Ermanno Wolf-Ferrari (1876-1948) is a composer difficult to classify. As the son of a German father and an Italian mother from an aristocratic family, he was born in Venice and went to study in Munich. He became famous as a composer for the stage with works such as Il Segreto di Susanna and I gioielli della Madonna. His name is now emerging from the shadow cast by his wartime collaboration with Italy’s Fascist regime, and a series of albums on Brilliant Classics have revealed his gifts as a composer of chamber and instrumental music, including violin sonatas (96093), piano trios (95624) and a sequence of his piano works (95868).

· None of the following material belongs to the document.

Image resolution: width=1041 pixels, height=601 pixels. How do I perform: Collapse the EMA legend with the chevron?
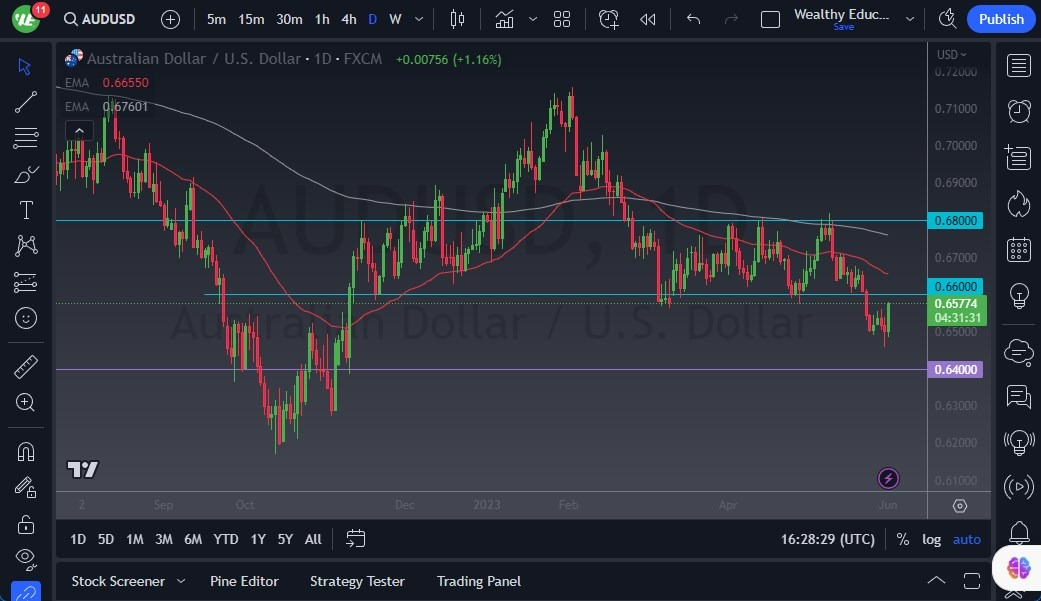point(79,129)
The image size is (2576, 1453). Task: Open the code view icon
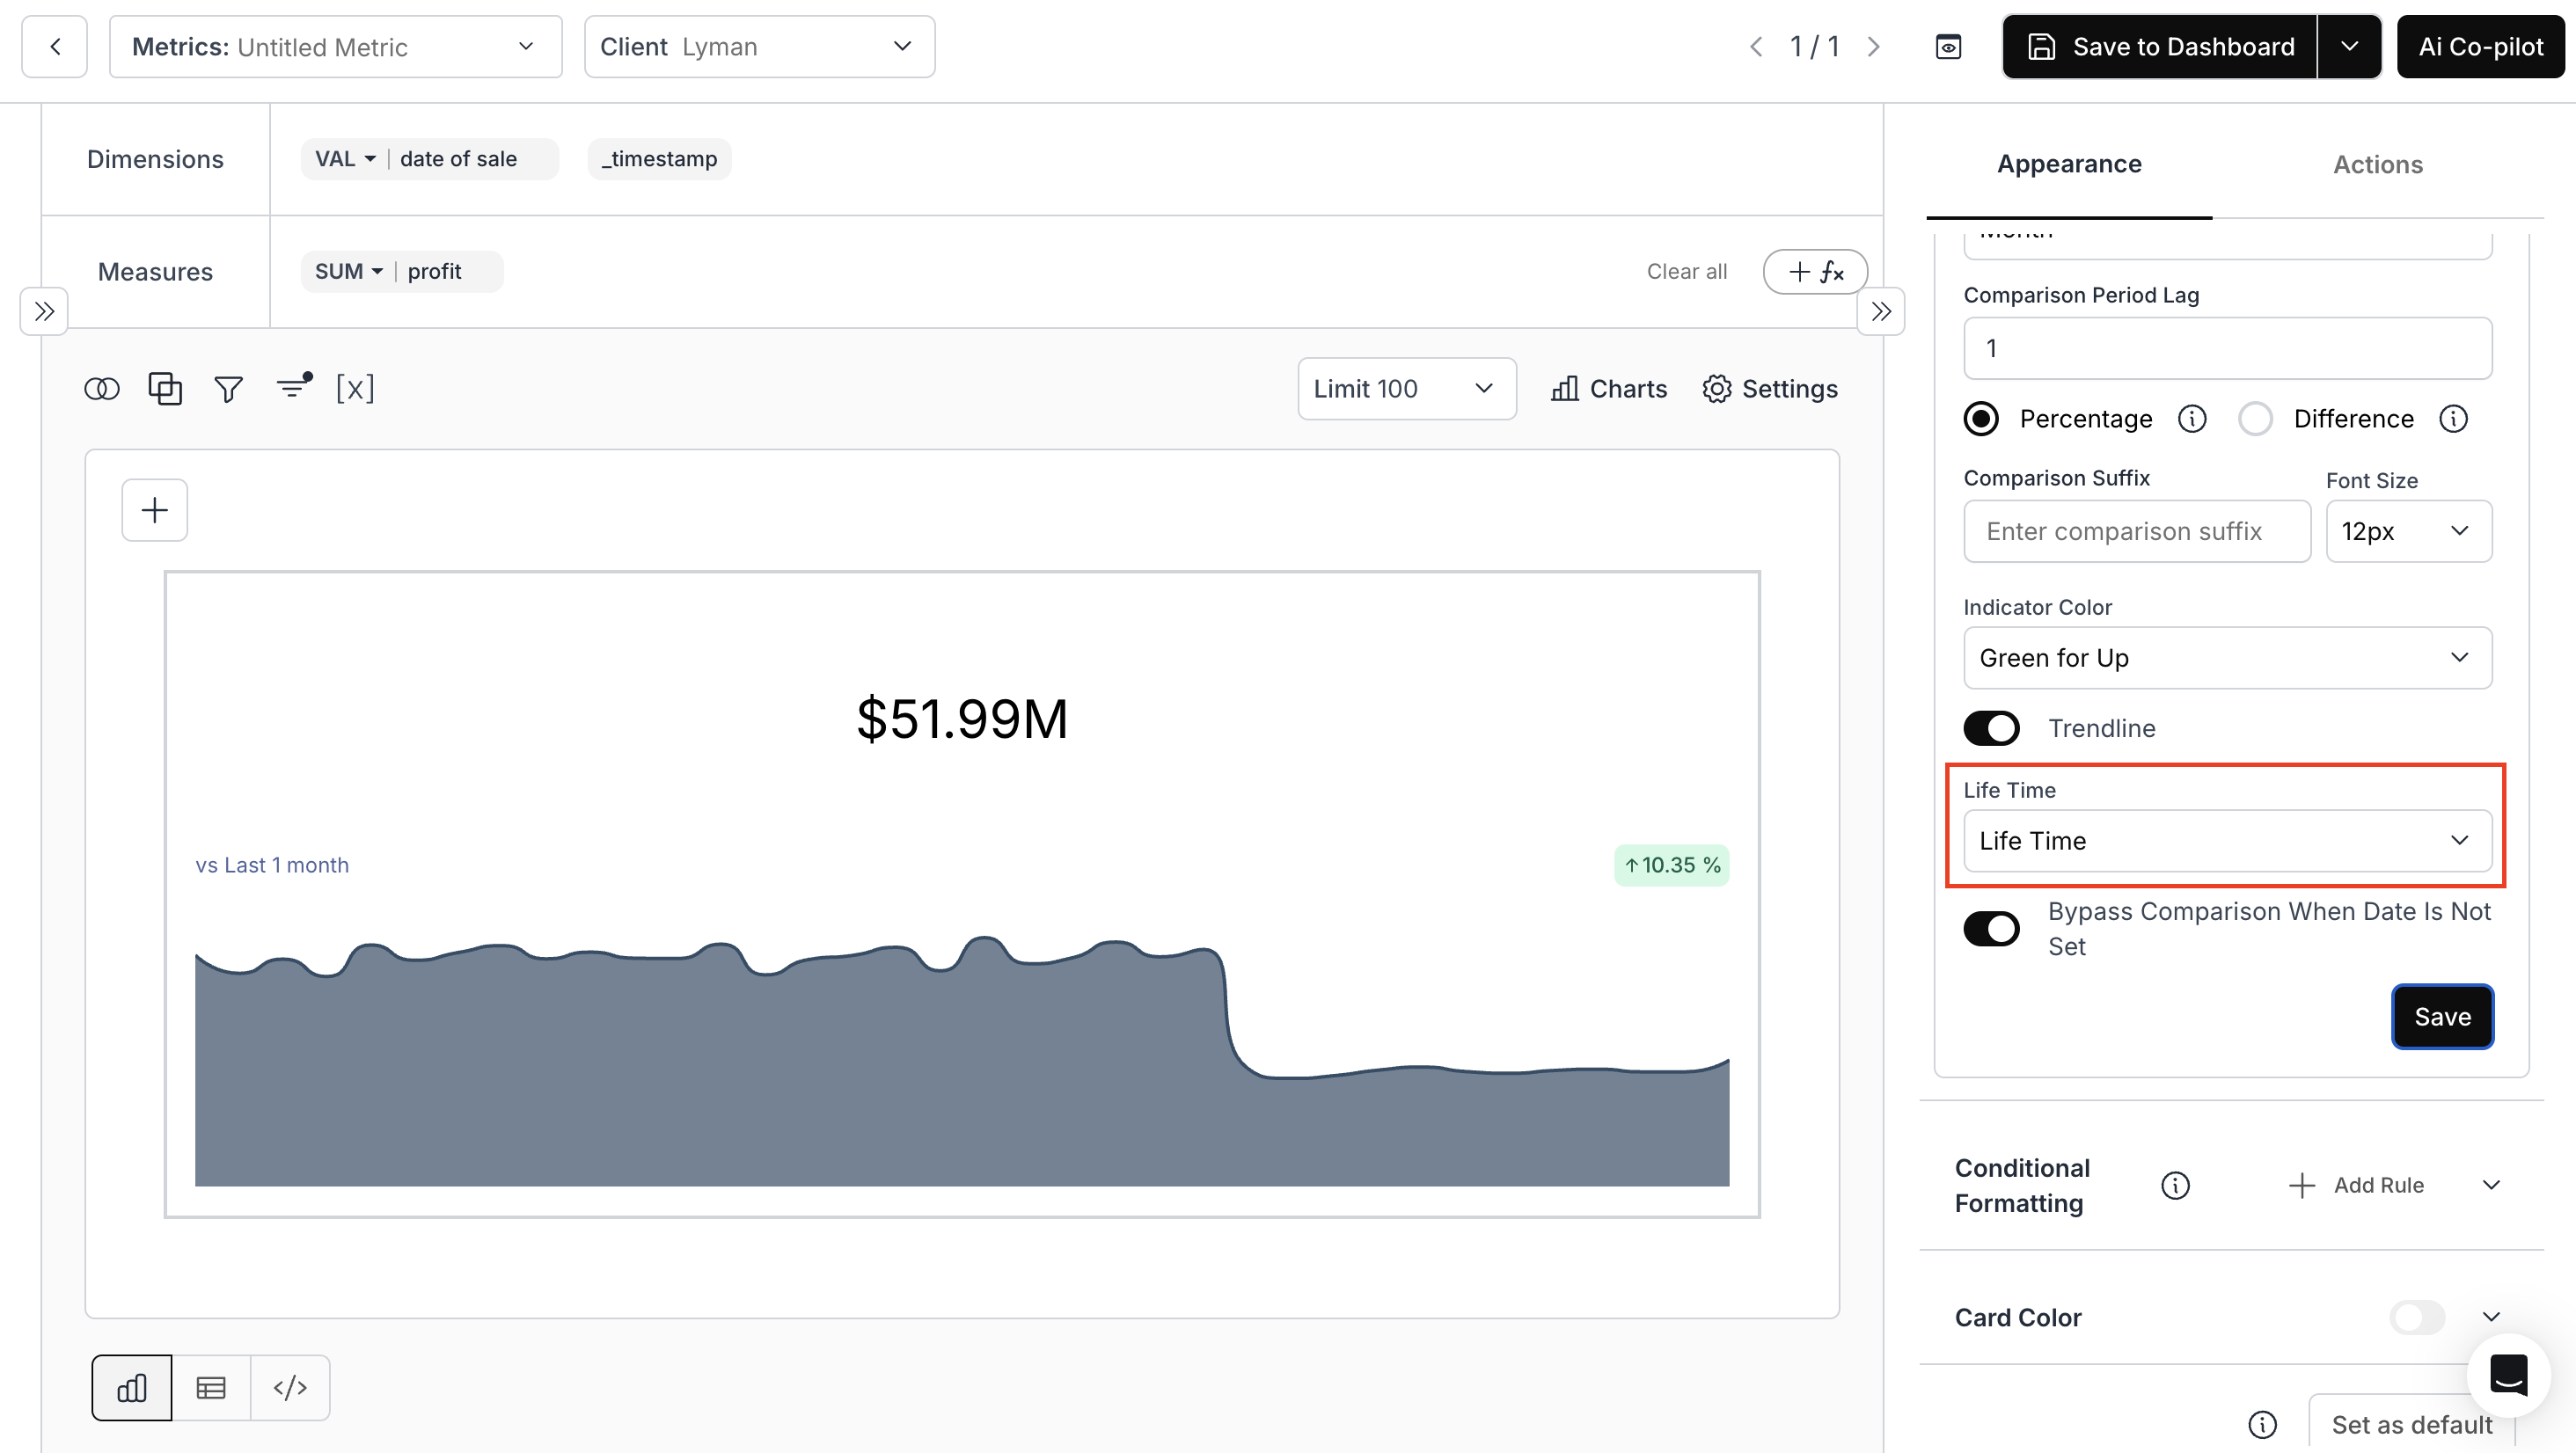click(290, 1387)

Following on from the piano trios, the Piano Quintet, op.6, dates from 1900. Some of the cantabile melodies may remind us of Brahms, and the delicately embroidered harmony of Hugo Wolf, but Wolf-Ferrari’s characteristic sweetness of tone does not descend into decorative mannerism or affected sentimentalism: he was, to the core, a German-Italian composer with a foot on both sides of the Alps. More than any other of his early chamber works, the Piano Quintet successfully embodies his declared aim as a composer, to create a “universal beauty” where no rules apply, but only a feeling of well-being and sensuousness – especially in the ebullient Scherzo and Trio.
The Cello Sonata (1945) and Duo for violin and cello (1946) share the Romantic language of his early chamber music, but now refined by an escapist mode of neo-classicism, particularly in the lively dialogue of the Duo. The Cello Sonata is imbued with a gentle radiance throughout its brief, traditionally structured quarter-hour duration, drawing on a nostalgic vein of expression which comes naturally to the cello, and including literal echoes of Brahms in the slow movement.
Previous albums in this Brilliant Classics series have also featured Italian pianist Costantino Catena, of whom the Italian classical magazine Amadeus wrote: ‘A pianist rare in his generation, in him shining above all the art of singing on the keyboard with an inventiveness of phrasing that demonstrates his exquisite musical intelligence.’